(Selected excerpt):
.....

Sunday, 21 March 2010

Flock shepherds in a Life of Grime

After writing that title I am wondering if I wouldn't be better employed writing crossword clues. Back at the sausage factory I am bogged down investigating a digital Life of Grime. You probably have done a case like it - there are several hard drives in the suspect's box all with multiple partitions. Every nook and cranny is stuffed with IPoC and IVoC in a semi organised way. Almost as if all the material was neatly stored at one time until my suspect got lazy and started storing stuff on the floor, in the hall, under the table, that sort of thing. There are new folders after new folders -you don't see a New Folder (13) everyday. Not content with filling up his hard drives my suspect had also felt the need to back his stuff up to CD-R or DVD. Repeatedly.

The sheer quantity of files and folders in this case presents many problems and I thought I would share a few of them with you. Most of the problems are linked to pictures, that is the vast quantity of pictures, all of which have to be categorised and counted.

.....

(Material provided):
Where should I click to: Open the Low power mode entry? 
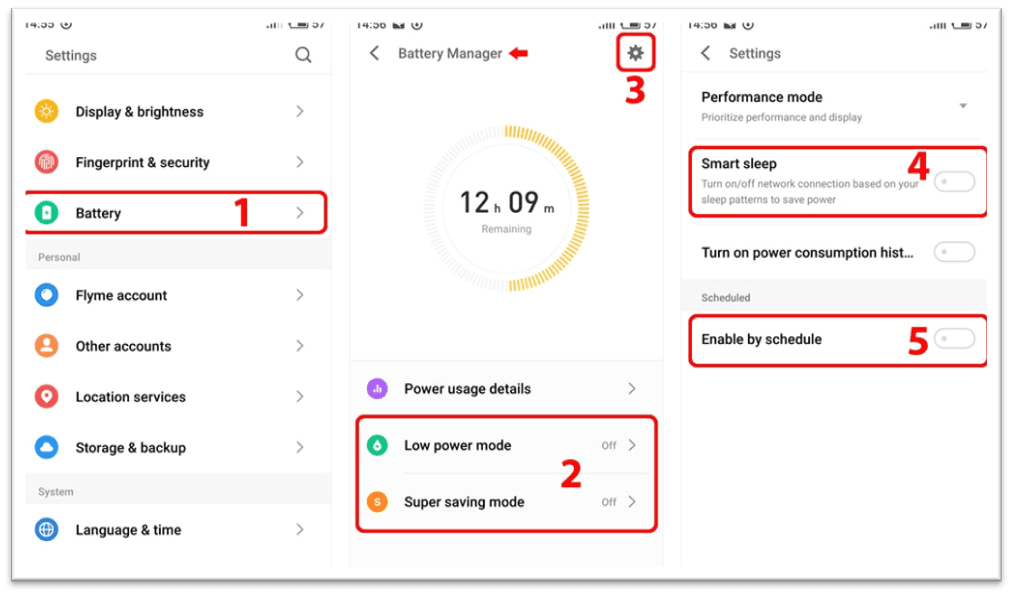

.....

(Tasks to perform):
[1] Sum up the blog post in two sentences.
[2] Change the part of the blog post that opens with the words containing "Sunday, 21 March" and closes with "or DVD. Repeatedly." by replacing "hard drives" with "disks".

(Final answers):
[1] The writer is investigating a case in which the suspect's box holds several hard drives, all with multiple partitions, stuffed with IPoC and IVoC in a semi-organized way, and the suspect had also backed the material up to CD-R or DVD repeatedly. The sheer quantity of files and folders presents many problems, most of them linked to the vast quantity of pictures, all of which have to be categorized and counted.

[2]
Sunday, 21 March 2010

Flock shepherds in a Life of Grime

After writing that title I am wondering if I wouldn't be better employed writing crossword clues. Back at the sausage factory I am bogged down investigating a digital Life of Grime. You probably have done a case like it - there are several disks in the suspect's box all with multiple partitions. Every nook and cranny is stuffed with IPoC and IVoC in a semi organised way. Almost as if all the material was neatly stored at one time until my suspect got lazy and started storing stuff on the floor, in the hall, under the table, that sort of thing. There are new folders after new folders -you don't see a New Folder (13) everyday. Not content with filling up his disks my suspect had also felt the need to back his stuff up to CD-R or DVD. Repeatedly.